• What is needed:
In the records below, please retype word for word every line from the one containing "Image resolution: width=680" through the final one, both included, and nothing else.

• Recorded information:
- - -

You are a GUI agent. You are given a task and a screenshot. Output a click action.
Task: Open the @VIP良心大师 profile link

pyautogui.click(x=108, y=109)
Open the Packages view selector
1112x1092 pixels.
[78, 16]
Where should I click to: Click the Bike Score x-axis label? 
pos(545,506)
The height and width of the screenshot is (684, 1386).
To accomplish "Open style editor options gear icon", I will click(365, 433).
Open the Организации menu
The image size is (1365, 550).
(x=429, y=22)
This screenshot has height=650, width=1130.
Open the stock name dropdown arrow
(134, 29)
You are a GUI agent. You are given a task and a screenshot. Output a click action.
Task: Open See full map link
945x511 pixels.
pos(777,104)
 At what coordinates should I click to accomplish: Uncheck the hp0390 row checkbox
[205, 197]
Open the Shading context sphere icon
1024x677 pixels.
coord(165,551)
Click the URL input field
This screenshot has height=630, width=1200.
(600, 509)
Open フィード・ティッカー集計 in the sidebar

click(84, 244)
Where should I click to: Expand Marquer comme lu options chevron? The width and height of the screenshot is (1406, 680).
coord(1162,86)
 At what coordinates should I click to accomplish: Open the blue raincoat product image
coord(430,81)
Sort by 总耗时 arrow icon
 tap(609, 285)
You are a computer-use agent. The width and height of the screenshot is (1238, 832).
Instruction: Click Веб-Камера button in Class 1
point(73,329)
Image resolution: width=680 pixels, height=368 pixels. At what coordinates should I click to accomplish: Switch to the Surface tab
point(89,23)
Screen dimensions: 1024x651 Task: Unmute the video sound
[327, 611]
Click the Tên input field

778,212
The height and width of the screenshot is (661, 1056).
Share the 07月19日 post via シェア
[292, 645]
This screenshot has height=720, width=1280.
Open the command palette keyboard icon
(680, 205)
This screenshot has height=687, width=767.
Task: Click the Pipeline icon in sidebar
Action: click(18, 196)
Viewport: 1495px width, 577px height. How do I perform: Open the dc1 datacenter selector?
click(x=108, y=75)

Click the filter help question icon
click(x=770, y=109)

- - -

• Result of this exercise:
Image resolution: width=680 pixels, height=368 pixels. At what coordinates should I click to accomplish: Switch to the Surface tab
point(89,23)
Screen dimensions: 1024x651 Task: Unmute the video sound
[327, 611]
Click the Tên input field

778,212
The height and width of the screenshot is (661, 1056).
Share the 07月19日 post via シェア
[292, 645]
This screenshot has height=720, width=1280.
Open the command palette keyboard icon
(680, 205)
This screenshot has height=687, width=767.
Task: Click the Pipeline icon in sidebar
Action: click(18, 196)
Viewport: 1495px width, 577px height. How do I perform: Open the dc1 datacenter selector?
click(x=108, y=75)

Click the filter help question icon
click(x=770, y=109)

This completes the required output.